[Quoted passage Boundary: Start]

It was recently announced that Queens Of The Stone Age would be taking a break in activity. Thank heavens for that. We should rejoice in this blessed hiatus because; firstly, the once-vital rock crew have been trading on diminishing desert-y returns for the best part of a decade. Hombre Homme may have been in the moral right to fire the allegedly misogynistic naked gnome that is Nick Oliveri, but was it entirely necessary to replace him with what appears to be the waiting staff from an upmarket cocktail bar for affluent city goths? The guest musicians who helped out on QOTSA's first album included members of Masters of Reality and Earthlings?. The second featured players from Screaming Trees, Goatsnake and Judas Priest. The most recent one? Elton John and the man from the Scissor Sisters.

The second reason why a gap in QOTSA activity is really quite a wonderful thing, is because we can now turn our full collective attention to Henry Blacker. Are you sceptical that this Hey Colossus offshoot trio can satisfy your hard rock hunger as adeptly as Queens once did? Their riffs alone are meatier than a sautéed multipack of roast beef Monster Munch being massaged into the hind of a Japanese Akaushi cow. Like Queens, Kyuss or Fu Manchu before them, they've pretty much nailed the perfect guitar sound: a big, warm, fuzzily distorted, ear-drum-rumbling hum. Henry Blacker don't have the climatic aid of recording in a sizzling Californian desert ranch, so it's doubly impressive that they've managed to capture this blistering sound having crawled out of some dank field in Somerset.

Like a two-headed monster, one head Homme-like, the other resembling Oliveri, Tim Farthing's vocals alternate between a suave, misanthropic croon and the deranged sound of Police Academy's Bobcat Goldthwait gargling with post-50 year old Mark E. Smith's discarded denture wash. His lyrics are equally fun, blessed with the kind of macabre Lovecraftian inventiveness that's earned Chicago noise-thrashers Oozing Wound their late critical kudos. "In a cloak made of smoke I am curling my way in through your keyhole" goes the album's opening line and it's followed by all manner of sinister, funny and occasionally disturbing phrases and imagery. The peak is perhaps 'Shit Magus' which not only includes the grubby line "four hours on the ferry / and he stinks of come and cooking sherry" but also boasts perhaps the greatest deployment of the phrase "fuck's sake" in the entire history of the hard rock genre (to clarify, that's not "for fuck's sake", just "fuck's sake", which is all the more delicious). There's also 'Landlubber', which tackles the bleakness of being lost at sea in forensic pee-drinking, cannibalistic detail, and 'Million Acre Fire', about a really, really, really massive fire.

[Quoted passage Boundary: End]
[Entries provided Boundary: Start]

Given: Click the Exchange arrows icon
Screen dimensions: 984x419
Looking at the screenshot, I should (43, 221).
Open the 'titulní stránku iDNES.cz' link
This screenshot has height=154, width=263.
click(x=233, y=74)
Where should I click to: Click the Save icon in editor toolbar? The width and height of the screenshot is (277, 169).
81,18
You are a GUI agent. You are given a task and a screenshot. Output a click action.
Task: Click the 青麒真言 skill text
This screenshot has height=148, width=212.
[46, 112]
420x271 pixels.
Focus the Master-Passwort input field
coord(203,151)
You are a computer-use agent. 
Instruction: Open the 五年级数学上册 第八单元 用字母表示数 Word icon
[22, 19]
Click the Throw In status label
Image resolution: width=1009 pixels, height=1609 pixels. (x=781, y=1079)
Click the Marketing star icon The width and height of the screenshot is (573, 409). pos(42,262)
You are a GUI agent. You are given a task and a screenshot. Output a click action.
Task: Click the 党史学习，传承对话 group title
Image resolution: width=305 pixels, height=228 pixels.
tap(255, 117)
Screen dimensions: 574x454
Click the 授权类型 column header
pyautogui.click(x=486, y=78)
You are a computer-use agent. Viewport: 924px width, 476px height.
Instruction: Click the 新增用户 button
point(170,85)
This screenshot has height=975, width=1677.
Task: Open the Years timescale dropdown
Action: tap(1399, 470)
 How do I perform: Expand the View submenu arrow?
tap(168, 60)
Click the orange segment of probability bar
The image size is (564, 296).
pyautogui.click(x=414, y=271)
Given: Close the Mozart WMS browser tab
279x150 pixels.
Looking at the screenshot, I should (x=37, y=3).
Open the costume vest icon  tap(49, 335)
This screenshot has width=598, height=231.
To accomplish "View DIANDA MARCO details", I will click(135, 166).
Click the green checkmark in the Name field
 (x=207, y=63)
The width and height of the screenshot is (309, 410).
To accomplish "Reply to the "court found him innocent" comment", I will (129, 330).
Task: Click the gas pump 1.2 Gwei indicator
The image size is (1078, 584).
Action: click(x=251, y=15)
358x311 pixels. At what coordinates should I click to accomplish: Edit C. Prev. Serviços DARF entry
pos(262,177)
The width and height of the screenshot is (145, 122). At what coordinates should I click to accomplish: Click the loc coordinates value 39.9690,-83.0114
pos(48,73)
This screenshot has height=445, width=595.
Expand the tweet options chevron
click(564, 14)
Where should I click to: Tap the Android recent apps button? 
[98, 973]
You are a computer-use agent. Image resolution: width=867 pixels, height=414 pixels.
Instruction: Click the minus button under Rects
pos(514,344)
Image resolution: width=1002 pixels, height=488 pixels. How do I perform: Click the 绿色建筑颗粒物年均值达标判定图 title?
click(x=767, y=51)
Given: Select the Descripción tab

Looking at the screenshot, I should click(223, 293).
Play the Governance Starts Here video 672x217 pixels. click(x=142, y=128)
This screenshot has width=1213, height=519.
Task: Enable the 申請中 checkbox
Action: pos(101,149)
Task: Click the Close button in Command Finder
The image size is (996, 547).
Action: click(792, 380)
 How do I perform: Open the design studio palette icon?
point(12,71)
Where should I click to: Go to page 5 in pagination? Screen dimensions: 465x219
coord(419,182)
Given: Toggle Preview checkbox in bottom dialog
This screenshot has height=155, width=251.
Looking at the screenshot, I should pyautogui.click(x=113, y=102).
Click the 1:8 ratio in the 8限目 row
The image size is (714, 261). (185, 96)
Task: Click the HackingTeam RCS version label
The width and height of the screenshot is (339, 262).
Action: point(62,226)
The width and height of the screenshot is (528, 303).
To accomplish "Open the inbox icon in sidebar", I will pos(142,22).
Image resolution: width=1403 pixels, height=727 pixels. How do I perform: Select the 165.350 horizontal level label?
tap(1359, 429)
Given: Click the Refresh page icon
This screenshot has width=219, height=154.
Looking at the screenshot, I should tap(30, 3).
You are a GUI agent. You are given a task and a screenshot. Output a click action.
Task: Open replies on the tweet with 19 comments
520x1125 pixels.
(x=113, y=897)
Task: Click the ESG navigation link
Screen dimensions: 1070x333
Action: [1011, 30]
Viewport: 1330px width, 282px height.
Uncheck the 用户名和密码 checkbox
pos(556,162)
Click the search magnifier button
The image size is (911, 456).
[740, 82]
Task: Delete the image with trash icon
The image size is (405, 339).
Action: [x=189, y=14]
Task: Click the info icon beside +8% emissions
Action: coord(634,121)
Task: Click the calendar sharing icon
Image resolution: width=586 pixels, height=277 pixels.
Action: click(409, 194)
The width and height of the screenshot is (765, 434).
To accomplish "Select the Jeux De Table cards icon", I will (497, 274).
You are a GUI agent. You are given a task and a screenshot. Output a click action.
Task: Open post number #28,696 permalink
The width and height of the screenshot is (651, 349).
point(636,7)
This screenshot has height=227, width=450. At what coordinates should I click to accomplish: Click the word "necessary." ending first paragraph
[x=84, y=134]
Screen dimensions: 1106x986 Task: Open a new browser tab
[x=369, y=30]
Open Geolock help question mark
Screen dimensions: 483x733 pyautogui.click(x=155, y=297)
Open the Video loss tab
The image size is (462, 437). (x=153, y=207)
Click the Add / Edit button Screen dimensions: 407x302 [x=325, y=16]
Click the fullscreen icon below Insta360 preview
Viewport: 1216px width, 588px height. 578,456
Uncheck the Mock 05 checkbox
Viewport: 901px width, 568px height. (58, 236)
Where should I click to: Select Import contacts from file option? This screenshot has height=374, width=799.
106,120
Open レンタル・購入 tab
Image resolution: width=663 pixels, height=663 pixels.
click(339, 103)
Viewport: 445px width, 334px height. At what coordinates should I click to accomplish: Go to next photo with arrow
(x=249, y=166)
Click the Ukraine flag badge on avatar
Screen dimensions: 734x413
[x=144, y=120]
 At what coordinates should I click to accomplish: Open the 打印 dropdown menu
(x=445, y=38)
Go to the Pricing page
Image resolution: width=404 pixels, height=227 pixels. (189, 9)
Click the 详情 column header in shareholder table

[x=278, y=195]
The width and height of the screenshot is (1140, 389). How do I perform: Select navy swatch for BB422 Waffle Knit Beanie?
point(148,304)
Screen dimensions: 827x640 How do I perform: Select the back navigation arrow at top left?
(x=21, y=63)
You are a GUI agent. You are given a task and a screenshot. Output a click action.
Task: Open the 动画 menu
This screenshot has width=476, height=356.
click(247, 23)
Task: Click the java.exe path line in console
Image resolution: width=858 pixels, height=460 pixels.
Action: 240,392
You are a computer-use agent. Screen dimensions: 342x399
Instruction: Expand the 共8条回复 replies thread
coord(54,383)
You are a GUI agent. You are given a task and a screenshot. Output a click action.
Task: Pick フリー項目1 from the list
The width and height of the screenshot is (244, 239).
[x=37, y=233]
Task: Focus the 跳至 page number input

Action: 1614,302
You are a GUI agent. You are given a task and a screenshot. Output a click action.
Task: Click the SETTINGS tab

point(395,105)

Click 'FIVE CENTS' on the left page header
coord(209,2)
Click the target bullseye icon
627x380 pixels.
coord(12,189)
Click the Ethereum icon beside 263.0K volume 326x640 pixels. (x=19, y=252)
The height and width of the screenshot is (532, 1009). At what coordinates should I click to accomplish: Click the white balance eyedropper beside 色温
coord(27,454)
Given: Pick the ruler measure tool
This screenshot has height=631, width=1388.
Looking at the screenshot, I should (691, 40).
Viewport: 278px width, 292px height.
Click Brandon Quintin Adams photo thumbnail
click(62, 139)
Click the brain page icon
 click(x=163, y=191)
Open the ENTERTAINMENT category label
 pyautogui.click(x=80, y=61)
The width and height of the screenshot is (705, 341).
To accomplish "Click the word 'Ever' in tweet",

[Entries provided Boundary: End]

(Directions): Summarize the piece on Henry Blacker in two sentences. The rows play no part in this work.

(Response area): The piece welcomes the announced break in activity by Queens Of The Stone Age, saying the band has been trading on diminishing returns for most of a decade, and turns attention to Henry Blacker, a Hey Colossus offshoot trio with meaty riffs and a big, warm, fuzzily distorted guitar sound. It praises Tim Farthing's vocals, which alternate between a suave croon and a deranged sound, along with his macabre, inventive lyrics, and names 'Shit Magus' as perhaps the peak.